> **Aim of the task**
List, from the lines below, each one with "computer" in it.

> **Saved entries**
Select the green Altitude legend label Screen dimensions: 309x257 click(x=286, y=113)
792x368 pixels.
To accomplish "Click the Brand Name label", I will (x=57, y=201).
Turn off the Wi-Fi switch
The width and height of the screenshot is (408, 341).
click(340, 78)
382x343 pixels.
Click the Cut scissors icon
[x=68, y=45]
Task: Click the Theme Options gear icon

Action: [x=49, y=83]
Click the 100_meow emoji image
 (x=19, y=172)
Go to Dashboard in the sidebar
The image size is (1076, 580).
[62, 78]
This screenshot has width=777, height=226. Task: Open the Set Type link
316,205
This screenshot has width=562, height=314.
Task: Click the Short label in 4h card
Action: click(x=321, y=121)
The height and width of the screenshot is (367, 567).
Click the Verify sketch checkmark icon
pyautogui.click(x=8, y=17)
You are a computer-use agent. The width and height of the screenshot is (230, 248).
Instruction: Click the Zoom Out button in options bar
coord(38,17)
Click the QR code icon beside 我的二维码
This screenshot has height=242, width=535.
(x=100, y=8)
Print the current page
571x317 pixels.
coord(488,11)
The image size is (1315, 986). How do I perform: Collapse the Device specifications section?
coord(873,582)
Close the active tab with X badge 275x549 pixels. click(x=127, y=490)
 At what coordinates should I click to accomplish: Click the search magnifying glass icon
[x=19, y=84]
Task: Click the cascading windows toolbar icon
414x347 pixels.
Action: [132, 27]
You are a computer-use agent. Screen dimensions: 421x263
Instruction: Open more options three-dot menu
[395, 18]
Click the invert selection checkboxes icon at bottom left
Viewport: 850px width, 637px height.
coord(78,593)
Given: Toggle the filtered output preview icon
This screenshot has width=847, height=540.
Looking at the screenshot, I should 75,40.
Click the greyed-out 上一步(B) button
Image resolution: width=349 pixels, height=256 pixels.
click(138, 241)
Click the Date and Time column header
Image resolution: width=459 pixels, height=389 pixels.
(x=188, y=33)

> **Answer area**
You are a computer-use agent. The width and height of the screenshot is (230, 248).
You are a computer-use agent. Screen dimensions: 421x263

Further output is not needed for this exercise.